_Objectif_. Convertissez en liste JSON de chaînes les lignes situées entre celle qui contient "Image resolution: width=1000" et celle qui contient "tap(34, 66)", toutes deux incluses. Produisez une chaîne par ligne et omettez les lignes vides.

_Données_.

^^^^

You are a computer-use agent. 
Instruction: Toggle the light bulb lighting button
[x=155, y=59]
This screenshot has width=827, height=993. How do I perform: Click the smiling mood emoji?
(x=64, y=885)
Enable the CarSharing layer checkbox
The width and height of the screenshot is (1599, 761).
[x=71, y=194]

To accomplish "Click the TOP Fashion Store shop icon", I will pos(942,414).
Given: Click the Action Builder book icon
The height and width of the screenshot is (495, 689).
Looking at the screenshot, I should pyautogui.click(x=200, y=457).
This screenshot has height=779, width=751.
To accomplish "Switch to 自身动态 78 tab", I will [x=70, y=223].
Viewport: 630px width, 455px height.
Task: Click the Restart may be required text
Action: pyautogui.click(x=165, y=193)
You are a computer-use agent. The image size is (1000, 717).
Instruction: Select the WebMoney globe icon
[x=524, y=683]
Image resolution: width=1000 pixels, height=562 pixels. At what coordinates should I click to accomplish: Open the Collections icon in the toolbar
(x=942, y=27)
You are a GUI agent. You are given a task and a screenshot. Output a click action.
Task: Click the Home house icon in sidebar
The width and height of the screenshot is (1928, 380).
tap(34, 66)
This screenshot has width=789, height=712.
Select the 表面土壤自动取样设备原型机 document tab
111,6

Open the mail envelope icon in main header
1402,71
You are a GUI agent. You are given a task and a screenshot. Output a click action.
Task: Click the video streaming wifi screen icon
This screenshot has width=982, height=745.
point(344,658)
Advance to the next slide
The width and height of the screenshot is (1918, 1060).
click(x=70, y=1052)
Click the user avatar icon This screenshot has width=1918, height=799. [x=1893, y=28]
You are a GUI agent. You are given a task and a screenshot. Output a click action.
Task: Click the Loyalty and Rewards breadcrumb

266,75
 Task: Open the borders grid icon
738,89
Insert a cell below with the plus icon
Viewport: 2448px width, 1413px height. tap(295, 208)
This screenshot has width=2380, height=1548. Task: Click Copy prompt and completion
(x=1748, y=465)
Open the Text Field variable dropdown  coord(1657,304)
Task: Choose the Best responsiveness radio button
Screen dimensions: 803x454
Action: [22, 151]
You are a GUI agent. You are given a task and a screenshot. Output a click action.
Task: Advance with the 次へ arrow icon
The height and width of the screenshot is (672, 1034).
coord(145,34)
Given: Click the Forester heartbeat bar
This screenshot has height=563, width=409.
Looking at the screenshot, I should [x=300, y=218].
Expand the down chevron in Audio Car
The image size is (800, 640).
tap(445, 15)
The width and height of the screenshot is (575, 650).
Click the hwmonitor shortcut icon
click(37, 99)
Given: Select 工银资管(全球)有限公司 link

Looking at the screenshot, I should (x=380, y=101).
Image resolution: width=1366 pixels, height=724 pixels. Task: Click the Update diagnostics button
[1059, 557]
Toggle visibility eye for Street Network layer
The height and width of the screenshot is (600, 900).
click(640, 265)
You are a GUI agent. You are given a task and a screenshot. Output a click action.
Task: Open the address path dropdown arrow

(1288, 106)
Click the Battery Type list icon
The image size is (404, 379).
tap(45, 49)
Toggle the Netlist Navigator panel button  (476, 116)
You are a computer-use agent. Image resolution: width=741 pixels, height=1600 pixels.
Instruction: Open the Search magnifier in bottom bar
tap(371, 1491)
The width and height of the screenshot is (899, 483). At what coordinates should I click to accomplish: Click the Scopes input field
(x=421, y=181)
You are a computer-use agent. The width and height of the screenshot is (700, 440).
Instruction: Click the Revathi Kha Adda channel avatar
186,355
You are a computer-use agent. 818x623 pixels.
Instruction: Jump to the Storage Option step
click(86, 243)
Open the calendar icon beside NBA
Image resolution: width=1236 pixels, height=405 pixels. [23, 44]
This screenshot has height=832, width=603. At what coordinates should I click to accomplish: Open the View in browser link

^^^^

_Résultat_.
[
  "Image resolution: width=1000 pixels, height=562 pixels. At what coordinates should I click to accomplish: Open the Collections icon in the toolbar",
  "(x=942, y=27)",
  "You are a GUI agent. You are given a task and a screenshot. Output a click action.",
  "Task: Click the Home house icon in sidebar",
  "The width and height of the screenshot is (1928, 380).",
  "tap(34, 66)"
]